雖然他都四五十歲的人了,但這種感覺卻讓他很踏實,而且再想起剛剛在蕭天麵前的噤若寒蟬,也有些羞惱,暗罵自己:
“季校長說的沒錯,看我這點出息,怕什麼,這是在學校,我是季校長的下屬,東江大學還輪不到他盧浩明來指手畫腳。”
這樣想著,朱鵬飛的心態也終於恢複了自然。
但他們卻不知道,雖然他們說話的地方,離辦公室裏有一段距離,但他們的對話,一字不落的聽在蕭天的耳中。
聽到季寶文認親不認理,從頭至尾都不提自己被冤枉,被暗算的事情,要不是朱鵬飛提彭建濤犯錯的事情,他連這個都不會說。
不僅如此,他還一直在糾結盧浩明過來抓人手伸的長,憤懣於他的院長副院長給他丟臉。
聽完這些,蕭天就明白,自己如果不自報家門,恐怕想要達到自己的目的,還真不容易。
蕭天心道:“難怪以前說官官相護,很多時候就算明知道犯了錯,卻依然不處理,恐怕不僅僅是為了包庇,也不是因為有大眾猜測的有什麼利益關係,而隻是處理了……會損傷那可笑的麵子,會丟人,僅此而已。”
就在蕭天低頭沉思的時候,季寶文一馬當先的走了進來,身後跟著朱鵬飛。
朱鵬飛一改之前的不安,甚至還朝蕭天那邊瞥了兩眼,沒有之前的躲閃眼神和敬畏。
看到季寶文來了,等在這裏的蔣開剛趕緊迎了上去。
“校長。”蔣開剛道。
“嗯。”季寶文點了點頭。
隨後他就注意到坐在沙發上的蕭天。
見自己進來,蕭天都沒起身,還大喇喇的坐在那裏,他心頭的無名之火當時就噌的一下上來了。

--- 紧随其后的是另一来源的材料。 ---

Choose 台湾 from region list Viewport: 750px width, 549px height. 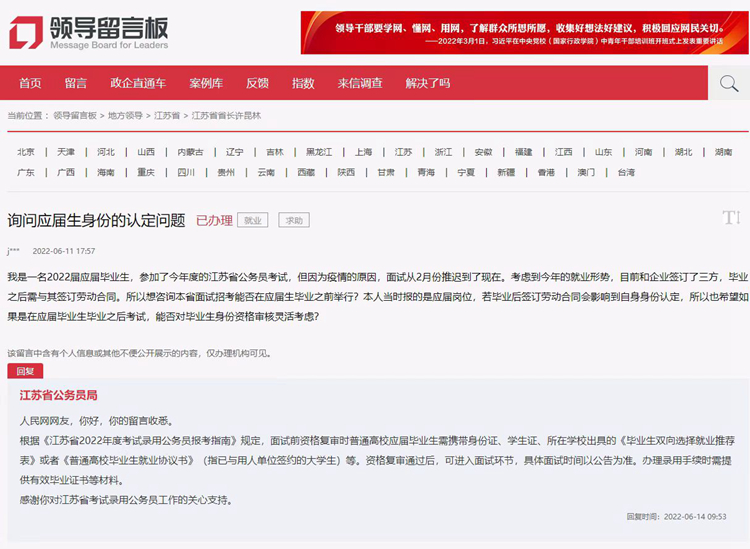pyautogui.click(x=626, y=172)

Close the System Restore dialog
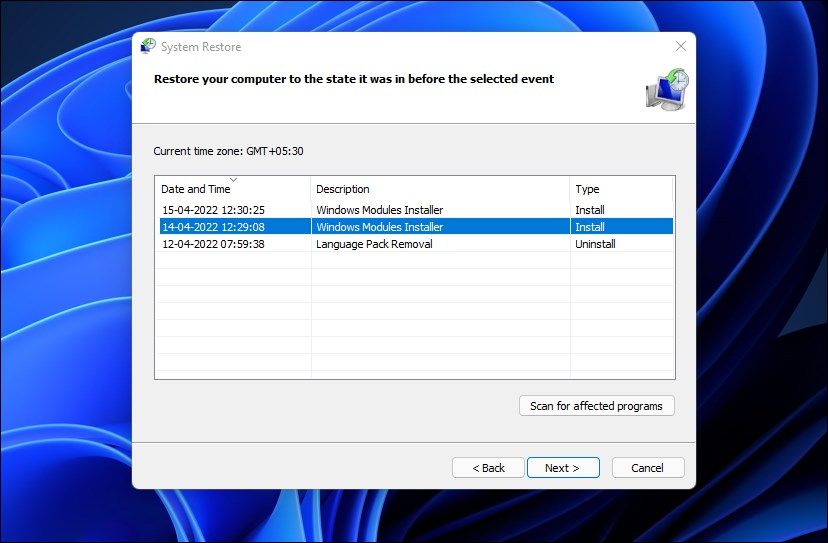681,46
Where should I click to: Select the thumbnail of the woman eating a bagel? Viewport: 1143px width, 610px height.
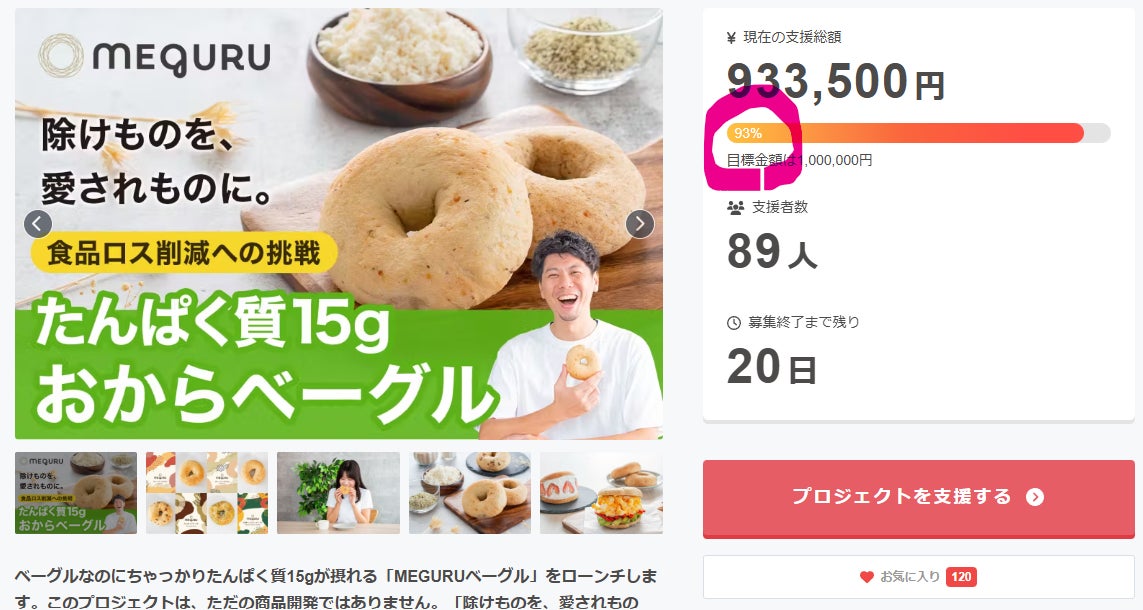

但他雖然說是不怕盧浩明,但既然蕭天能搬出盧浩明,季寶文心裏多少還是有些顧忌,又沒法朝蕭天發火。
眼神一轉,季寶文就看到地上有些失神,在那裏喃喃自語什麼的彭建濤,臉色瞬間就難看了起來,怒喝道:
“彭建濤,你在幹什麼?”
他這一喝,不僅僅是被彭建濤的丟人惱火,也是指桑罵槐,朝依然坐在沙發上的蕭天喝。
但蕭天因為聽到了他之前在外麵的態度,有些氣惱,並沒有在他進來的時候起身,依然波瀾不驚的坐在那裏,就像沒看到他進來一樣。
蕭天不怕,但彭建濤被這麼一震,當時就嚇得一個激靈。
心有餘悸的回過頭,彭建濤才看到是季寶文,趕緊手腳並用的爬起來,忙不迭的哆嗦道:
“校……校長……”
季寶文見蕭天根本沒反應,心頭更怒,指著彭建濤,把怒火全都發泄到他頭上:
“校什麼長,我問你在幹什麼!”
彭建濤嚇得脖子一縮,以為季寶文是來興師問罪的,顫聲道:
“校長,我……我錯了,我以……以後,再……再也不敢了……”
彭建濤根本不知道季寶文的態度,早就被蕭天嚇破膽的他,這個時候隻知道求饒,其他一切都不敏感了。
其實連旁邊的蔣開剛,都注意到校長的情緒不對,就算是彭建濤犯錯,也不至於發這麼大的火。
突然瞥到校長朝蕭天那邊轉過臉的眼神,蔣開剛當時就一驚,難道說……校長是有蕭天的氣?
也是,校長都進來半天了,你不說打聲招呼,至少也該起身吧,可依然老神在在的坐在那裏,跟個爺似的,校長能不生氣?
再說了,是彭建濤一直針對你,又不是校長,你也犯不著因為彭建濤,對全校的老師都不待見吧,
要是那樣的話,這就有些太目中無人,甚至狂妄了。
這個時候,蔣開剛也想到,按照級別來說,季校長跟盧浩明平級,而且是兩個係統,他並不需要怕盧浩明。
想到這些,蔣開剛不禁心裏一動——
要是那樣的話,說不定校長因為惱怒於蕭天,而不懲處彭建濤,就放在那兒惡心蕭天。
你不是有盧浩明撐腰麼,那你大可以找人來抓,看看校長是不是省油的燈。
再說了,如果校長不動彭建濤,就算是盧浩明也拿他沒辦法,畢竟彭建濤這些都算不上犯罪。